(Collection entries)
>>>>

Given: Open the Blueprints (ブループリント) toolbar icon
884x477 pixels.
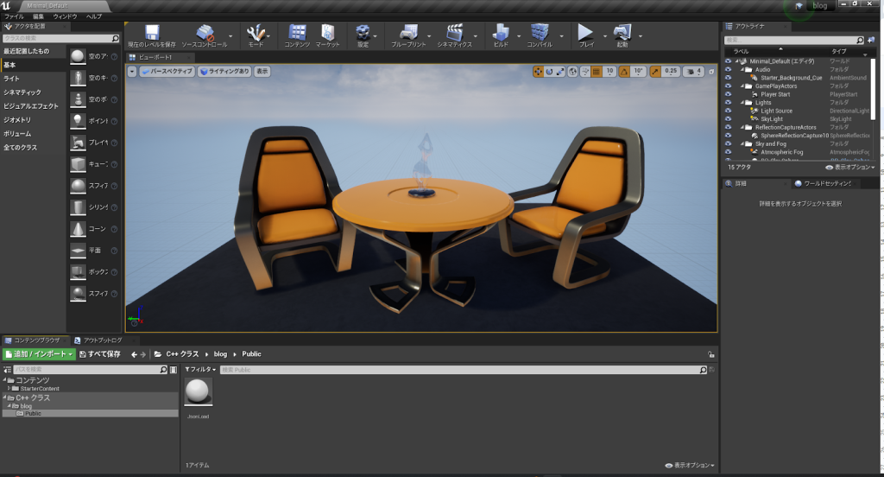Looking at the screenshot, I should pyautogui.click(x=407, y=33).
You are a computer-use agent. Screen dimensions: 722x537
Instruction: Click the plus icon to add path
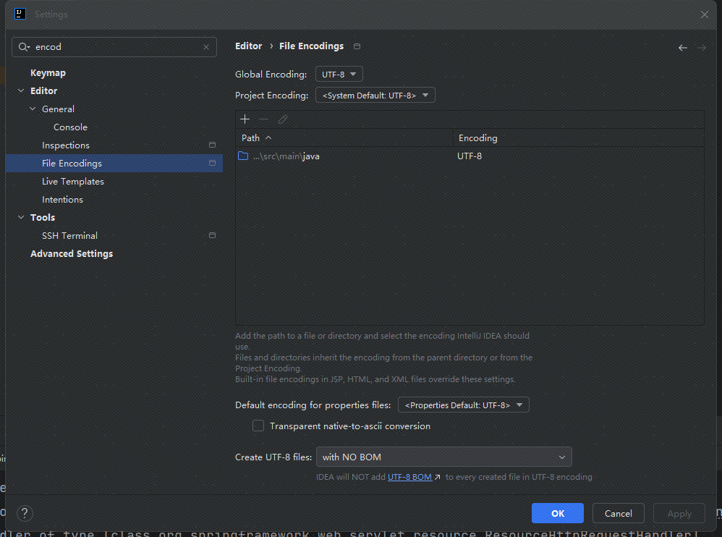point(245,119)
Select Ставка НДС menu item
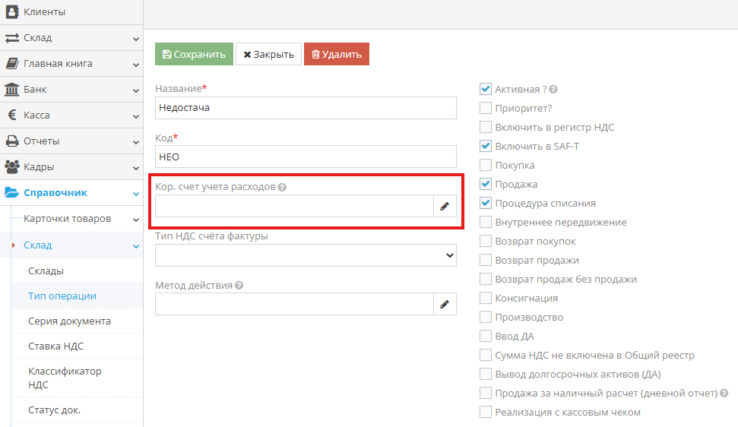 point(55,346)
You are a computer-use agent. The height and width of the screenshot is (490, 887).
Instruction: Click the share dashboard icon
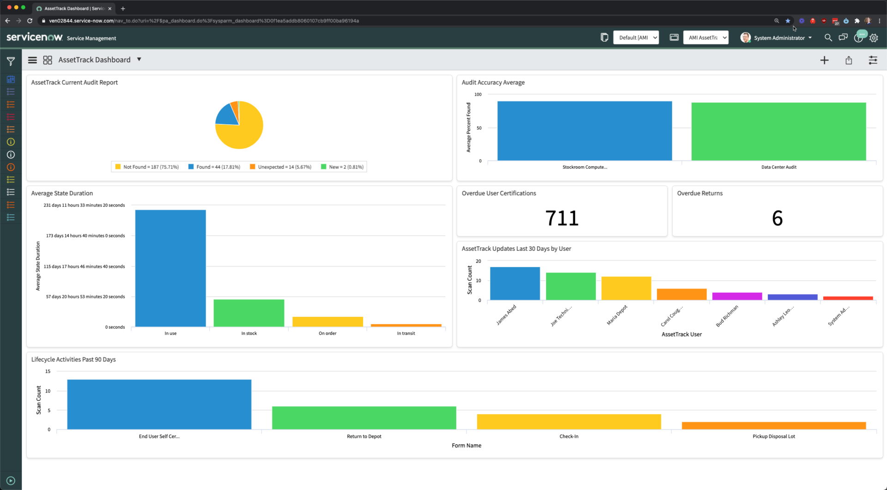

<<<<

Stated task:
Rewrite all the records above, replacing "Instruction" with "Task" wherever it appears and changing nothing else. Leave out the pictures.

Written answer:
Given: Open the Blueprints (ブループリント) toolbar icon
884x477 pixels.
Looking at the screenshot, I should pyautogui.click(x=407, y=33).
You are a computer-use agent. Screen dimensions: 722x537
Task: Click the plus icon to add path
point(245,119)
Select Ставка НДС menu item
 point(55,346)
You are a computer-use agent. The height and width of the screenshot is (490, 887).
Task: Click the share dashboard icon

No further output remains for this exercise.